*Work task*: Return the data below unaltered, but strip out the pictures.

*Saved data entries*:
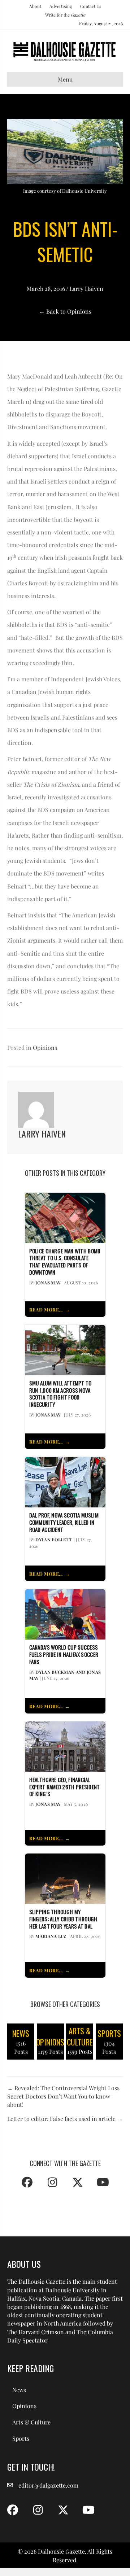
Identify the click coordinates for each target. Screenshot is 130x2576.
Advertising (60, 6)
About (35, 6)
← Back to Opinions (65, 311)
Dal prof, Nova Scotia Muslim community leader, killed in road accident (64, 1522)
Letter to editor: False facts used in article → (65, 2118)
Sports (20, 2438)
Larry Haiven (86, 288)
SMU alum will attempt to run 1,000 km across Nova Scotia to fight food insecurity (60, 1394)
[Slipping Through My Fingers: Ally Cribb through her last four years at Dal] (65, 1878)
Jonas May (47, 1282)
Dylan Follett (53, 1539)
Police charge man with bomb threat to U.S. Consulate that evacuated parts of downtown (65, 1262)
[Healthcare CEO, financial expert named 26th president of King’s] (65, 1746)
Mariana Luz (50, 1936)
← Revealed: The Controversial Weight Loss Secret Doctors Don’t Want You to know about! (63, 2096)
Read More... (46, 1309)
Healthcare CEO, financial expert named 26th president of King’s (64, 1787)
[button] (27, 2182)
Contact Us (90, 6)
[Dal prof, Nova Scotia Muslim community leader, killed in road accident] (65, 1481)
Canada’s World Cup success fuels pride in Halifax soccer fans (64, 1654)
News (19, 2389)
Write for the (65, 15)
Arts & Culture (31, 2422)
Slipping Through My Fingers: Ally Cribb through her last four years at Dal (63, 1919)
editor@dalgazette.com (48, 2485)
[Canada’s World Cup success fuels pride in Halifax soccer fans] (65, 1613)
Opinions (45, 1047)
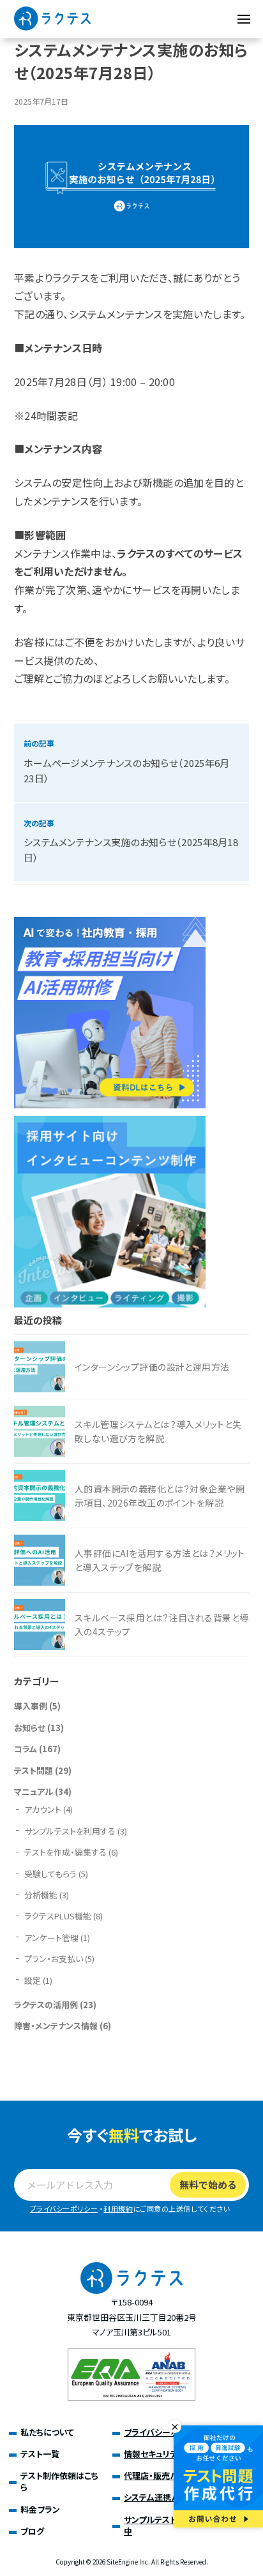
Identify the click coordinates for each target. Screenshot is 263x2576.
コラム (25, 1749)
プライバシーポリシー (64, 2208)
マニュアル (33, 1791)
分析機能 (40, 1895)
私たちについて (47, 2432)
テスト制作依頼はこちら (59, 2481)
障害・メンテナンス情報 (56, 2026)
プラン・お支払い (53, 1959)
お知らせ (29, 1728)
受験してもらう (50, 1874)
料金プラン (40, 2509)
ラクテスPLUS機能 (57, 1916)
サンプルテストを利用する (70, 1831)
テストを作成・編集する (65, 1852)
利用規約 (118, 2208)
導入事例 (30, 1706)
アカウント (42, 1809)
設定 (32, 1980)
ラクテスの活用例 (46, 2005)
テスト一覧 (39, 2454)
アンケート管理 (51, 1938)
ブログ (32, 2531)
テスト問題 (33, 1770)
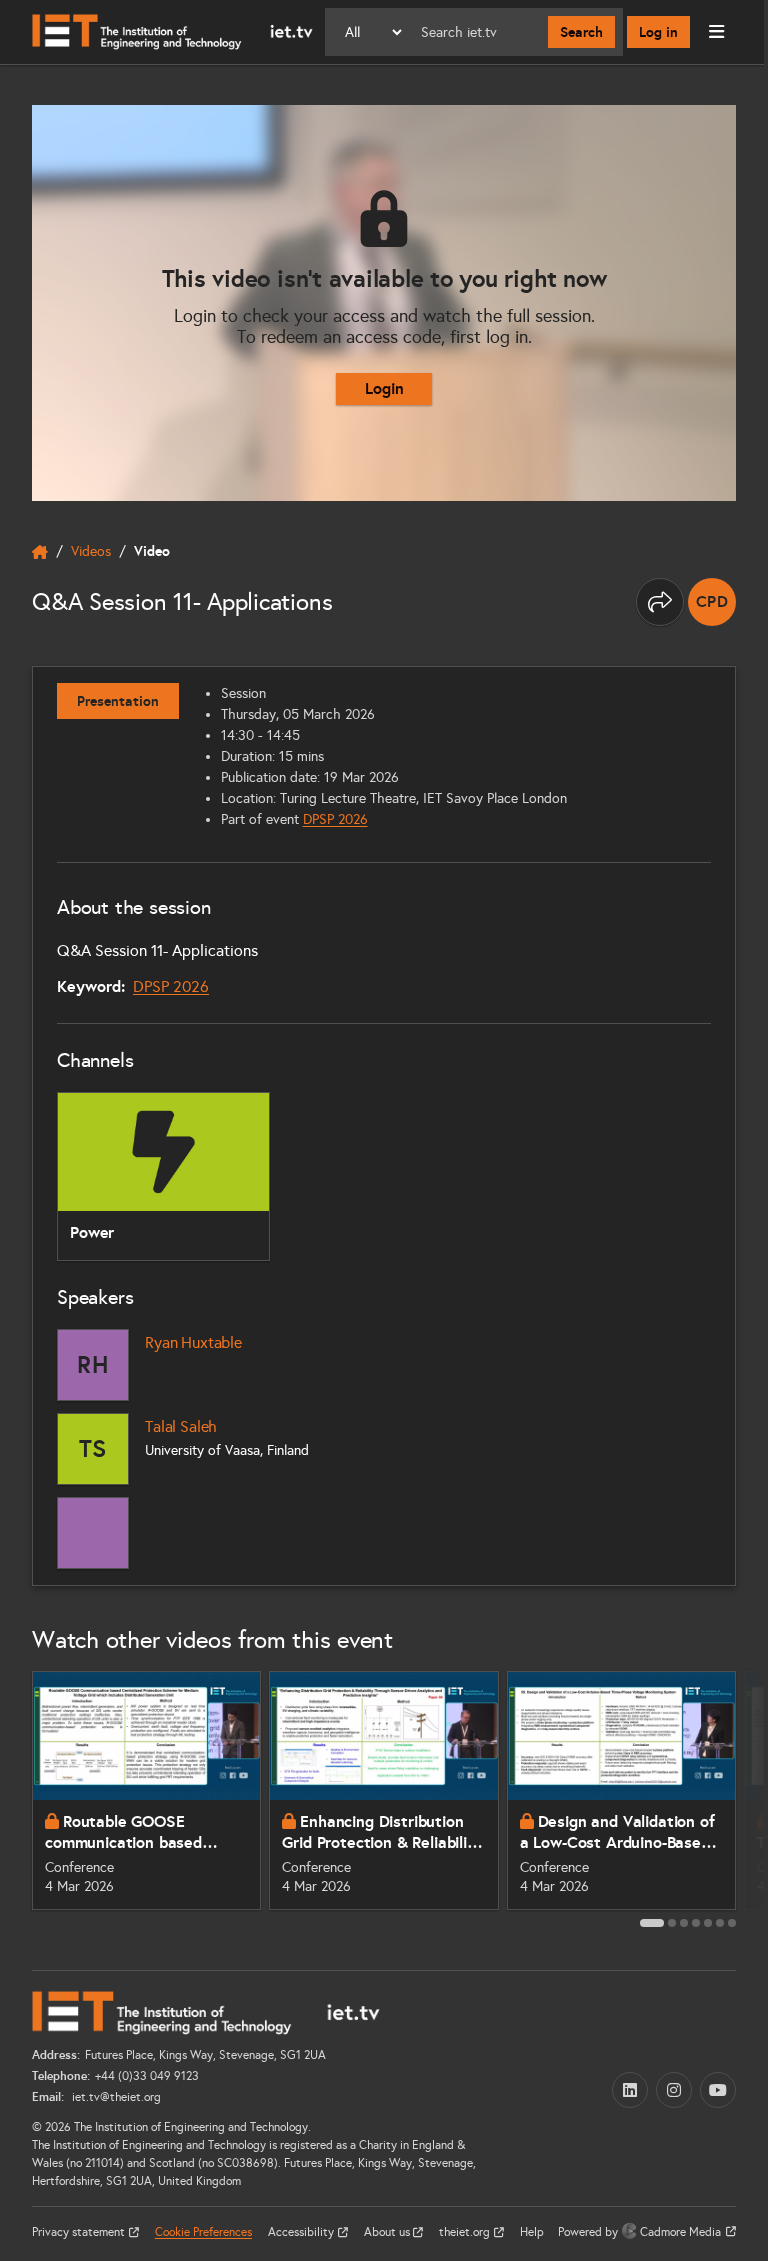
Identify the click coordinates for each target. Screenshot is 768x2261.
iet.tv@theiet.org (115, 2097)
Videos (91, 551)
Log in (658, 32)
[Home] (172, 32)
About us (388, 2232)
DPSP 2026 (335, 819)
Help (532, 2232)
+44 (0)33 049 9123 (147, 2076)
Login (384, 388)
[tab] (652, 1923)
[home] (40, 552)
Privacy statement (80, 2232)
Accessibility (302, 2232)
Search (581, 32)
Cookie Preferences (203, 2232)
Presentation (118, 701)
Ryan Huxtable (193, 1342)
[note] (712, 602)
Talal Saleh (181, 1426)
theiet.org (466, 2232)
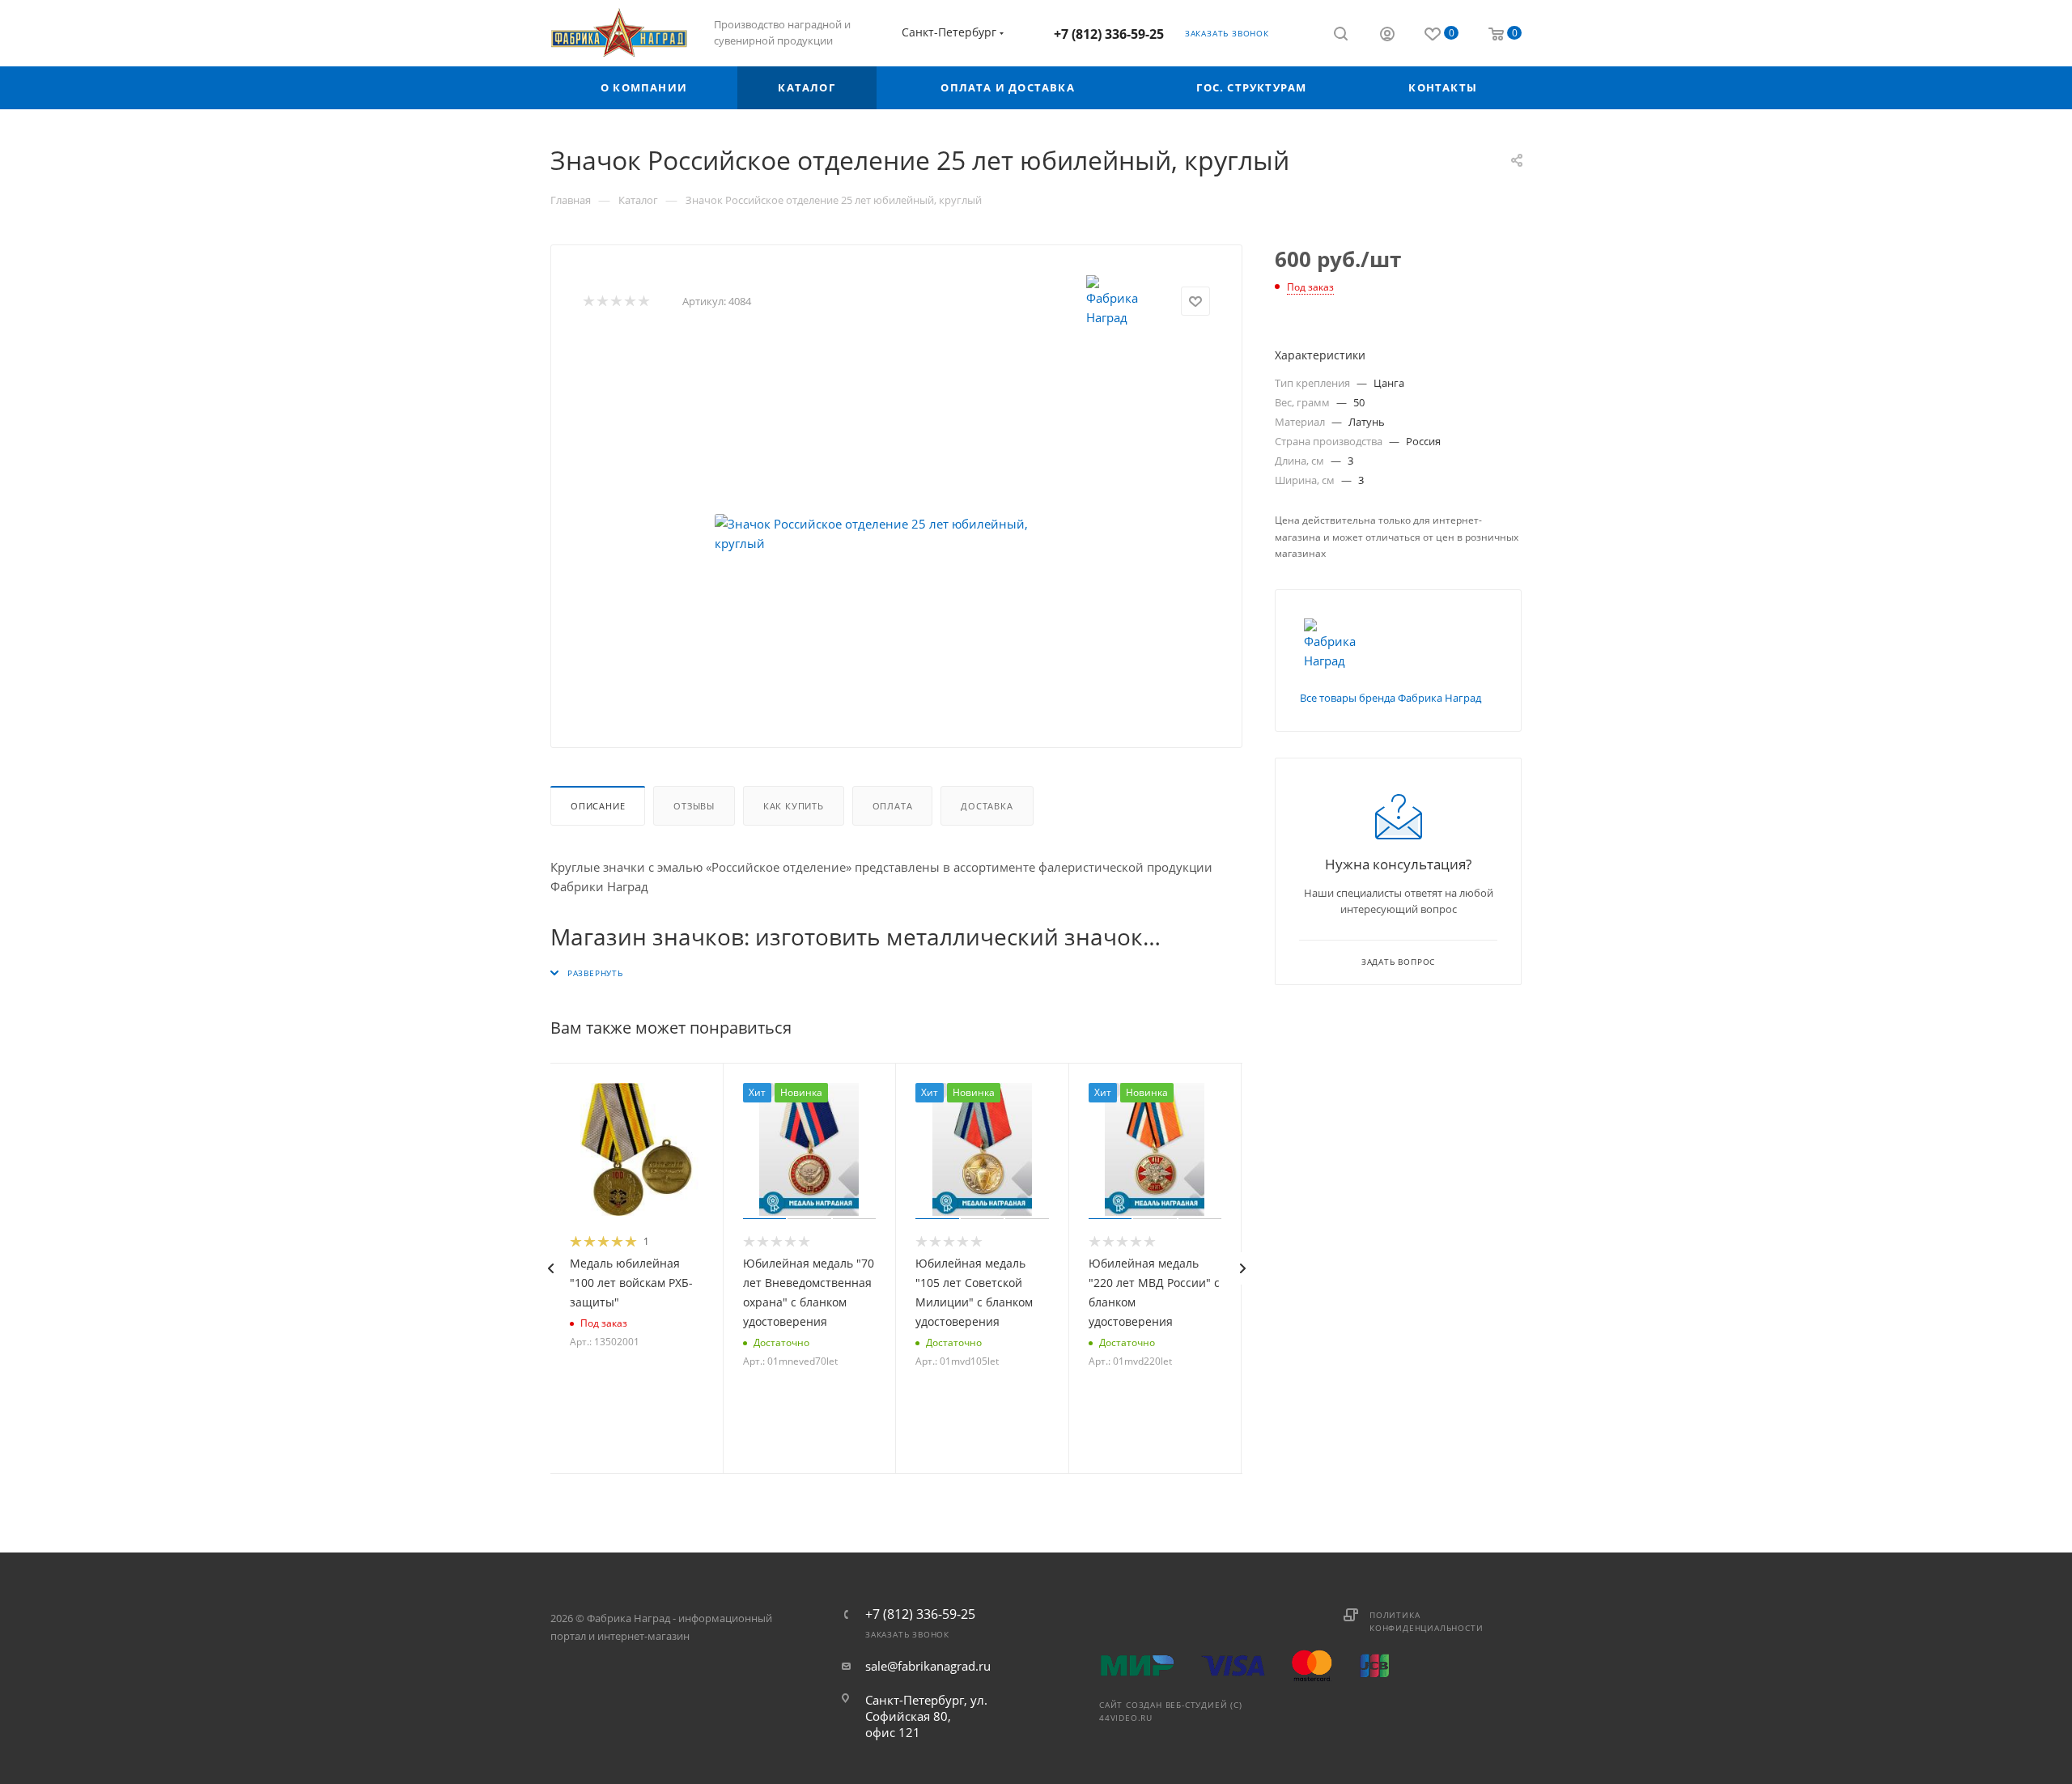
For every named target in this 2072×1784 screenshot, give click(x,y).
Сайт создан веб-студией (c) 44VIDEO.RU (1170, 1711)
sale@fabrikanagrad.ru (928, 1666)
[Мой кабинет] (1387, 35)
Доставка (987, 806)
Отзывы (694, 806)
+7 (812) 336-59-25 (1109, 34)
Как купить (793, 806)
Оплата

*Exercise output*:
Identify the click coordinates for each target. Screenshot is 130x2576.
Advertising (60, 6)
About (35, 6)
← Back to Opinions (65, 311)
Dal prof, Nova Scotia Muslim community leader, killed in road accident (64, 1522)
Letter to editor: False facts used in article → (65, 2118)
Sports (20, 2438)
Larry Haiven (86, 288)
SMU alum will attempt to run 1,000 km across Nova Scotia to fight food insecurity (60, 1394)
[Slipping Through My Fingers: Ally Cribb through her last four years at Dal] (65, 1878)
Jonas May (47, 1282)
Dylan Follett (53, 1539)
Police charge man with bomb threat to U.S. Consulate that evacuated parts of downtown (65, 1262)
[Healthcare CEO, financial expert named 26th president of King’s] (65, 1746)
Mariana Luz (50, 1936)
← Revealed: The Controversial Weight Loss Secret Doctors Don’t Want You to know about! (63, 2096)
Read More... (46, 1309)
Healthcare CEO, financial expert named 26th president of King’s (64, 1787)
[button] (27, 2182)
Contact Us (90, 6)
[Dal prof, Nova Scotia Muslim community leader, killed in road accident] (65, 1481)
Canada’s World Cup success fuels pride in Halifax soccer fans (64, 1654)
News (19, 2389)
Write for the (65, 15)
Arts & Culture (31, 2422)
Slipping Through My Fingers: Ally Cribb through her last four years at Dal (63, 1919)
editor@dalgazette.com (48, 2485)
[Canada’s World Cup success fuels pride in Halifax soccer fans] (65, 1613)
Opinions (45, 1047)
Identify the click coordinates for each target. Screenshot is 263x2576.
コラム (25, 1749)
プライバシーポリシー (64, 2208)
マニュアル (33, 1791)
分析機能 (40, 1895)
私たちについて (47, 2432)
テスト制作依頼はこちら (59, 2481)
障害・メンテナンス情報 (56, 2026)
プラン・お支払い (53, 1959)
お知らせ (29, 1728)
受験してもらう (50, 1874)
料金プラン (40, 2509)
ラクテスPLUS機能 (57, 1916)
サンプルテストを利用する (70, 1831)
テストを作成・編集する (65, 1852)
利用規約 (118, 2208)
導入事例 (30, 1706)
アカウント (42, 1809)
設定 (32, 1980)
ラクテスの活用例 (46, 2005)
テスト一覧 (39, 2454)
アンケート管理 (51, 1938)
ブログ (32, 2531)
テスト問題 (33, 1770)
Identify the click coordinates for each target. Screenshot is 768x2261.
iet.tv@theiet.org (115, 2097)
Videos (91, 551)
Log in (658, 32)
[Home] (172, 32)
About us (388, 2232)
DPSP 2026 (335, 819)
Help (532, 2232)
+44 (0)33 049 9123 (147, 2076)
Login (384, 388)
[tab] (652, 1923)
[home] (40, 552)
Privacy statement (80, 2232)
Accessibility (302, 2232)
Search (581, 32)
Cookie Preferences (203, 2232)
Presentation (118, 701)
Ryan Huxtable (193, 1342)
[note] (712, 602)
Talal Saleh (181, 1426)
theiet.org (466, 2232)
For every named target in this 2072×1784 screenshot, give click(x,y).
Сайт создан веб-студией (c) 44VIDEO.RU (1170, 1711)
sale@fabrikanagrad.ru (928, 1666)
[Мой кабинет] (1387, 35)
Доставка (987, 806)
Отзывы (694, 806)
+7 (812) 336-59-25 (1109, 34)
Как купить (793, 806)
Оплата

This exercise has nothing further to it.